**What you have to do**
Will you write out all the entries below exactly?

╭─ Data for review

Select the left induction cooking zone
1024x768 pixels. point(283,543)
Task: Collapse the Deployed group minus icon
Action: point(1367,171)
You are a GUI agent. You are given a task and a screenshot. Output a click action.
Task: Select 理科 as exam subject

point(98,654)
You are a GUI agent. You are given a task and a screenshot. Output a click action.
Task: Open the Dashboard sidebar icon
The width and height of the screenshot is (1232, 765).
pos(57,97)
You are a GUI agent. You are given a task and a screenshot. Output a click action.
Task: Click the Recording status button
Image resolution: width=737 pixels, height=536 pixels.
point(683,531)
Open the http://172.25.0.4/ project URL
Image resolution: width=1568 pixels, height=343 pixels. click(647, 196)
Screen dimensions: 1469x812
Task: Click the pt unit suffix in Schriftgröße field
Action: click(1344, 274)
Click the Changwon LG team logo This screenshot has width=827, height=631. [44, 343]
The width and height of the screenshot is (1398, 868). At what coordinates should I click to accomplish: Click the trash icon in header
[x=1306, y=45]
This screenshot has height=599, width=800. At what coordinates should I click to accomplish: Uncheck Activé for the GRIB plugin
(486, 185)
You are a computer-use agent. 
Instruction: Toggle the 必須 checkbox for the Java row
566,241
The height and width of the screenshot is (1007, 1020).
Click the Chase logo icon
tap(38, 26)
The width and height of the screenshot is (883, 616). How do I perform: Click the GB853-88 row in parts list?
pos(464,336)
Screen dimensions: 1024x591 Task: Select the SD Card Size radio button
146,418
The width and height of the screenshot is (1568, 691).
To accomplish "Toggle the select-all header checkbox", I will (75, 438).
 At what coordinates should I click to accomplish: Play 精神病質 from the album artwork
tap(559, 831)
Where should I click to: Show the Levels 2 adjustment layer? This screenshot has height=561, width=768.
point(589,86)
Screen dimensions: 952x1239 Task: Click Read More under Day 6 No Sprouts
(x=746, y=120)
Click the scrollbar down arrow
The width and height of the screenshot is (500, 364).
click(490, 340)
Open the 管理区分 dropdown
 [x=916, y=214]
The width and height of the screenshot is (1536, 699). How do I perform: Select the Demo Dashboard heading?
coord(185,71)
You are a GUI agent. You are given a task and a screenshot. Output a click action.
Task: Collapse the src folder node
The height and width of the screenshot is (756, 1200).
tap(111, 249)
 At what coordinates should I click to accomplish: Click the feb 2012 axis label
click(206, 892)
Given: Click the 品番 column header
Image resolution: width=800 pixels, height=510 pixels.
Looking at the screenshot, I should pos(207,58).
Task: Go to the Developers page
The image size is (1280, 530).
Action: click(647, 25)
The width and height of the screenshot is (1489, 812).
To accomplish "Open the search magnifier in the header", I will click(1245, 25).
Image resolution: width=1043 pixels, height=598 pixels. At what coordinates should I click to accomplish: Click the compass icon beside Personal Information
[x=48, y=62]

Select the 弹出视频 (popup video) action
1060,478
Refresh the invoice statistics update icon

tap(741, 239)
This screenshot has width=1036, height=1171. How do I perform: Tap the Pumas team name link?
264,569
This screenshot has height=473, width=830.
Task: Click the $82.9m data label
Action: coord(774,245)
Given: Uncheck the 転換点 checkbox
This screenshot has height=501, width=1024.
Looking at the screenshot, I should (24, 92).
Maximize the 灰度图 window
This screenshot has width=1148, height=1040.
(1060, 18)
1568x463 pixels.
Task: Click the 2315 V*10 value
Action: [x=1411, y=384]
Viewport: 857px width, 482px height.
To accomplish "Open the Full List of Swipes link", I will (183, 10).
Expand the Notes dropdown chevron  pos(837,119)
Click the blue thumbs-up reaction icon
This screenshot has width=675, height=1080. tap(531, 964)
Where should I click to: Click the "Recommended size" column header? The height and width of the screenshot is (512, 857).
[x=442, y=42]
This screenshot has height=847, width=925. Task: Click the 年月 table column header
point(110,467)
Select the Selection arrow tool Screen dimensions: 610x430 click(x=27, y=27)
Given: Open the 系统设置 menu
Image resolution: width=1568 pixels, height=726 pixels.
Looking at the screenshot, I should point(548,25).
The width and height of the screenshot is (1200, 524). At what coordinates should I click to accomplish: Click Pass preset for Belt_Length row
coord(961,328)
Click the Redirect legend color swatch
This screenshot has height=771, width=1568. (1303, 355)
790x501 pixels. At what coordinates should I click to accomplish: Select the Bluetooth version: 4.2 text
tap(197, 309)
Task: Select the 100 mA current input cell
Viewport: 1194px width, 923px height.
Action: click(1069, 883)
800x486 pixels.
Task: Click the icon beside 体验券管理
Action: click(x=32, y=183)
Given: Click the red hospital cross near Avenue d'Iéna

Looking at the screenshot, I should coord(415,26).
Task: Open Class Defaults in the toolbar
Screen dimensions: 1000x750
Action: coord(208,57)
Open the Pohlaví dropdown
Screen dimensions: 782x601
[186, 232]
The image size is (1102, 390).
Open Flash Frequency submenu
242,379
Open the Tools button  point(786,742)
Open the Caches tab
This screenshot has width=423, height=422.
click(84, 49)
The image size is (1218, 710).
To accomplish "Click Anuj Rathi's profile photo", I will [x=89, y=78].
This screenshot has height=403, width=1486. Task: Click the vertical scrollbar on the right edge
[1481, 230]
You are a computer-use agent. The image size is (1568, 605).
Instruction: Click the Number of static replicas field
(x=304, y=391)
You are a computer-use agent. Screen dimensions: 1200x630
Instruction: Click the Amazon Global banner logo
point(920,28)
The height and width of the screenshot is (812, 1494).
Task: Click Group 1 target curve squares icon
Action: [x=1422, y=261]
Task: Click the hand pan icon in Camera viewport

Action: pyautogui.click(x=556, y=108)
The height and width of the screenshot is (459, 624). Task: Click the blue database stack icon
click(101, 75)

╰─

**Result for this task**
Select the left induction cooking zone
1024x768 pixels. point(283,543)
Task: Collapse the Deployed group minus icon
Action: point(1367,171)
You are a GUI agent. You are given a task and a screenshot. Output a click action.
Task: Select 理科 as exam subject

point(98,654)
You are a GUI agent. You are given a task and a screenshot. Output a click action.
Task: Open the Dashboard sidebar icon
The width and height of the screenshot is (1232, 765).
pos(57,97)
You are a GUI agent. You are given a task and a screenshot. Output a click action.
Task: Click the Recording status button
Image resolution: width=737 pixels, height=536 pixels.
point(683,531)
Open the http://172.25.0.4/ project URL
Image resolution: width=1568 pixels, height=343 pixels. click(647, 196)
Screen dimensions: 1469x812
Task: Click the pt unit suffix in Schriftgröße field
Action: click(1344, 274)
Click the Changwon LG team logo This screenshot has width=827, height=631. [44, 343]
The width and height of the screenshot is (1398, 868). At what coordinates should I click to accomplish: Click the trash icon in header
[x=1306, y=45]
This screenshot has height=599, width=800. At what coordinates should I click to accomplish: Uncheck Activé for the GRIB plugin
(486, 185)
You are a computer-use agent. 
Instruction: Toggle the 必須 checkbox for the Java row
566,241
The height and width of the screenshot is (1007, 1020).
Click the Chase logo icon
tap(38, 26)
The width and height of the screenshot is (883, 616). How do I perform: Click the GB853-88 row in parts list?
pos(464,336)
Screen dimensions: 1024x591 Task: Select the SD Card Size radio button
146,418
The width and height of the screenshot is (1568, 691).
To accomplish "Toggle the select-all header checkbox", I will (75, 438).
 At what coordinates should I click to accomplish: Play 精神病質 from the album artwork
tap(559, 831)
Where should I click to: Show the Levels 2 adjustment layer? This screenshot has height=561, width=768.
point(589,86)
Screen dimensions: 952x1239 Task: Click Read More under Day 6 No Sprouts
(x=746, y=120)
Click the scrollbar down arrow
The width and height of the screenshot is (500, 364).
click(490, 340)
Open the 管理区分 dropdown
 [x=916, y=214]
The width and height of the screenshot is (1536, 699). How do I perform: Select the Demo Dashboard heading?
coord(185,71)
You are a GUI agent. You are given a task and a screenshot. Output a click action.
Task: Collapse the src folder node
The height and width of the screenshot is (756, 1200).
tap(111, 249)
 At what coordinates should I click to accomplish: Click the feb 2012 axis label
click(206, 892)
Given: Click the 品番 column header
Image resolution: width=800 pixels, height=510 pixels.
Looking at the screenshot, I should pos(207,58).
Task: Go to the Developers page
The image size is (1280, 530).
Action: click(647, 25)
The width and height of the screenshot is (1489, 812).
To accomplish "Open the search magnifier in the header", I will click(1245, 25).
Image resolution: width=1043 pixels, height=598 pixels. At what coordinates should I click to accomplish: Click the compass icon beside Personal Information
[x=48, y=62]

Select the 弹出视频 (popup video) action
1060,478
Refresh the invoice statistics update icon

tap(741, 239)
This screenshot has width=1036, height=1171. How do I perform: Tap the Pumas team name link?
264,569
This screenshot has height=473, width=830.
Task: Click the $82.9m data label
Action: coord(774,245)
Given: Uncheck the 転換点 checkbox
This screenshot has height=501, width=1024.
Looking at the screenshot, I should (24, 92).
Maximize the 灰度图 window
This screenshot has width=1148, height=1040.
(1060, 18)
1568x463 pixels.
Task: Click the 2315 V*10 value
Action: [x=1411, y=384]
Viewport: 857px width, 482px height.
To accomplish "Open the Full List of Swipes link", I will (183, 10).
Expand the Notes dropdown chevron  pos(837,119)
Click the blue thumbs-up reaction icon
This screenshot has width=675, height=1080. tap(531, 964)
Where should I click to: Click the "Recommended size" column header? The height and width of the screenshot is (512, 857).
[x=442, y=42]
This screenshot has height=847, width=925. Task: Click the 年月 table column header
point(110,467)
Select the Selection arrow tool Screen dimensions: 610x430 click(x=27, y=27)
Given: Open the 系统设置 menu
Image resolution: width=1568 pixels, height=726 pixels.
Looking at the screenshot, I should point(548,25).
The width and height of the screenshot is (1200, 524). At what coordinates should I click to accomplish: Click Pass preset for Belt_Length row
coord(961,328)
Click the Redirect legend color swatch
This screenshot has height=771, width=1568. (1303, 355)
790x501 pixels. At what coordinates should I click to accomplish: Select the Bluetooth version: 4.2 text
tap(197, 309)
Task: Select the 100 mA current input cell
Viewport: 1194px width, 923px height.
Action: click(1069, 883)
800x486 pixels.
Task: Click the icon beside 体验券管理
Action: click(x=32, y=183)
Given: Click the red hospital cross near Avenue d'Iéna

Looking at the screenshot, I should coord(415,26).
Task: Open Class Defaults in the toolbar
Screen dimensions: 1000x750
Action: coord(208,57)
Open the Pohlaví dropdown
Screen dimensions: 782x601
[186, 232]
The image size is (1102, 390).
Open Flash Frequency submenu
242,379
Open the Tools button  point(786,742)
Open the Caches tab
This screenshot has width=423, height=422.
click(84, 49)
The image size is (1218, 710).
To accomplish "Click Anuj Rathi's profile photo", I will [x=89, y=78].
This screenshot has height=403, width=1486. Task: Click the vertical scrollbar on the right edge
[1481, 230]
You are a computer-use agent. The image size is (1568, 605).
Instruction: Click the Number of static replicas field
(x=304, y=391)
You are a computer-use agent. Screen dimensions: 1200x630
Instruction: Click the Amazon Global banner logo
point(920,28)
The height and width of the screenshot is (812, 1494).
Task: Click Group 1 target curve squares icon
Action: [x=1422, y=261]
Task: Click the hand pan icon in Camera viewport

Action: pyautogui.click(x=556, y=108)
The height and width of the screenshot is (459, 624). Task: Click the blue database stack icon
click(101, 75)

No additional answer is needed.